- WORK INSTRUCTION:
Could you repeat the entries below exactly, but only from the line with "Instruction: Click the" through the line with "Task: Click the headline word 방법", and without any picture?

Collected data:
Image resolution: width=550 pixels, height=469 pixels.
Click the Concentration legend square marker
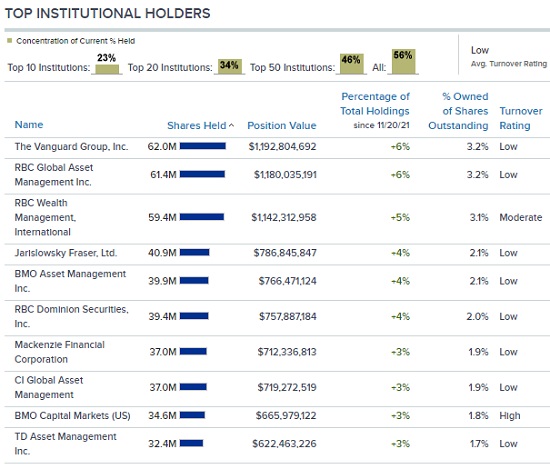pos(10,41)
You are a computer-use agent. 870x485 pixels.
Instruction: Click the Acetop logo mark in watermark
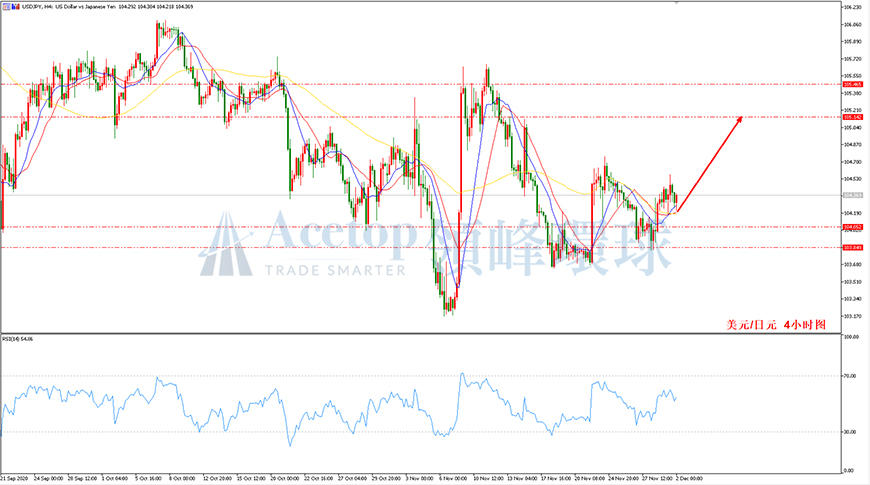pos(225,245)
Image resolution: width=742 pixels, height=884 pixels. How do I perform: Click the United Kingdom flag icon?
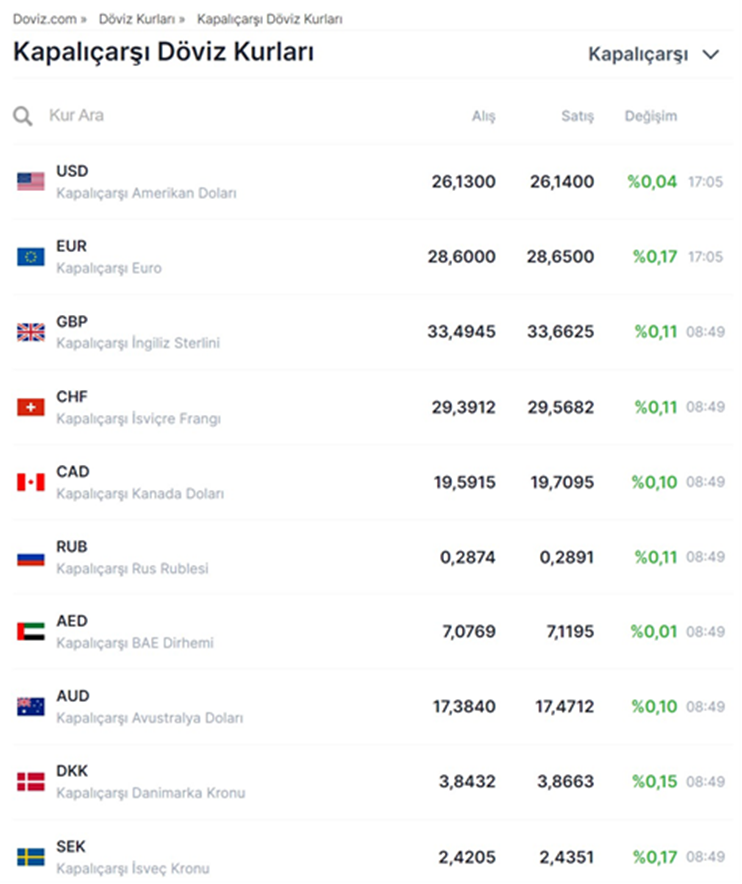point(31,332)
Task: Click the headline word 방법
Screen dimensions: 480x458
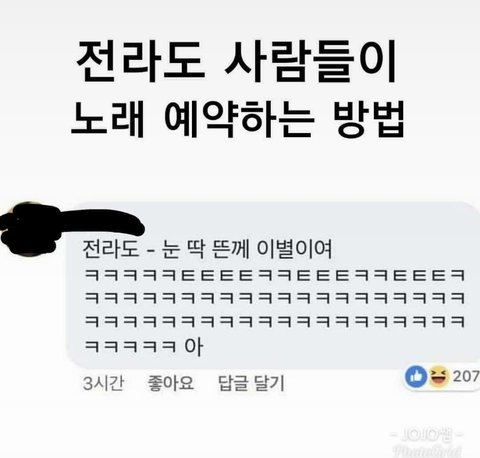Action: pyautogui.click(x=369, y=119)
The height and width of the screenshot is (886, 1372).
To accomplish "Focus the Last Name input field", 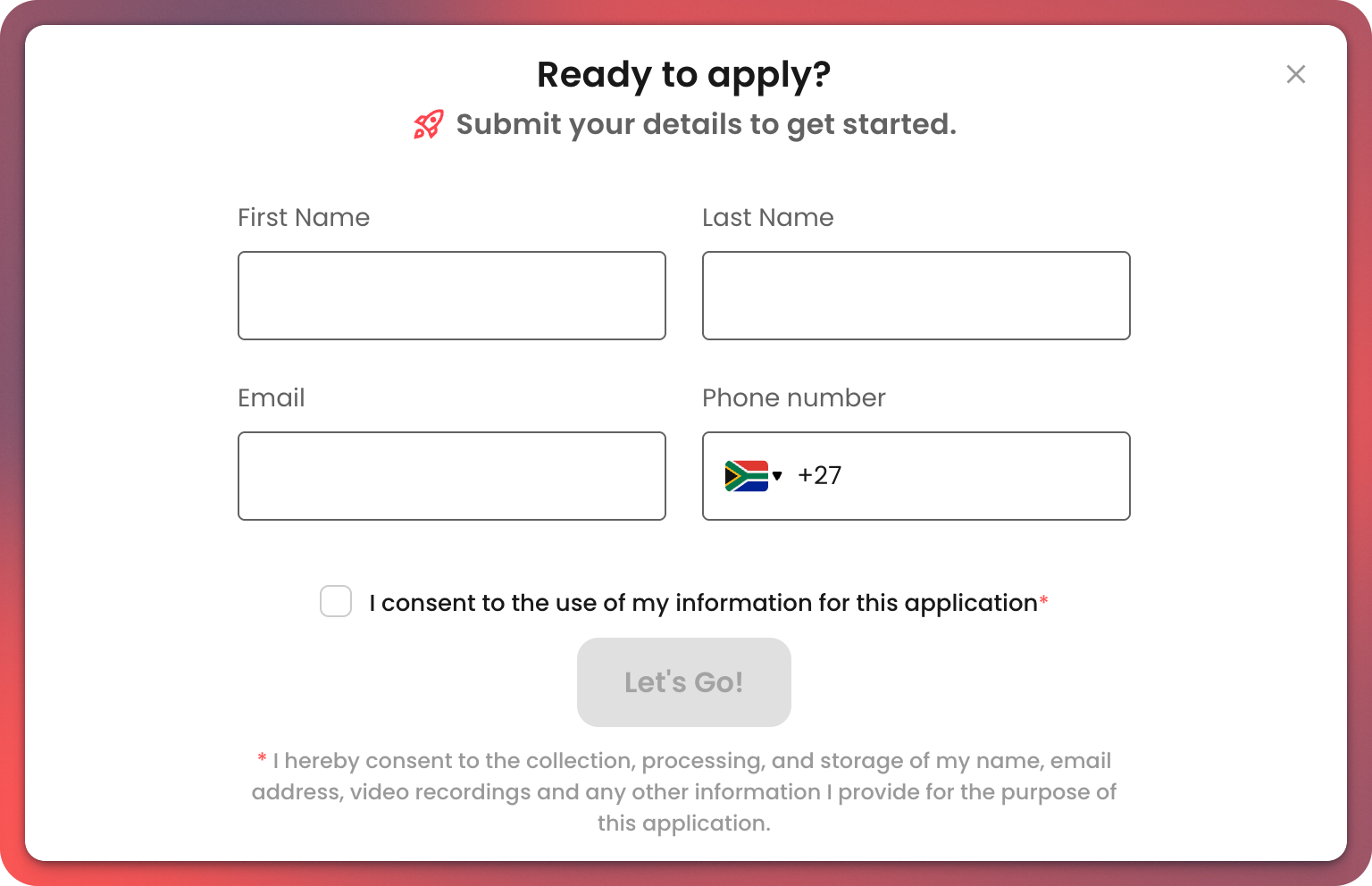I will [x=916, y=296].
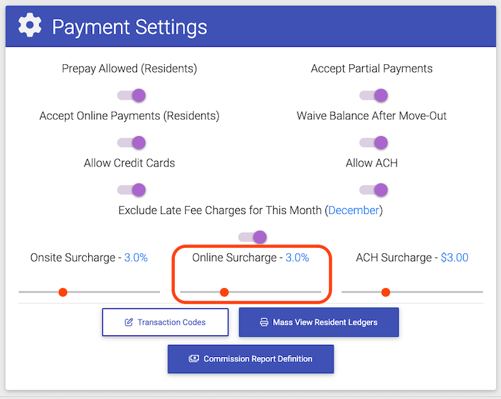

- TASK RESULT:
Instruction: Click the Acetop logo mark in watermark
pos(225,245)
Image resolution: width=742 pixels, height=884 pixels. How do I perform: Click the United Kingdom flag icon?
point(31,332)
Task: Click the headline word 방법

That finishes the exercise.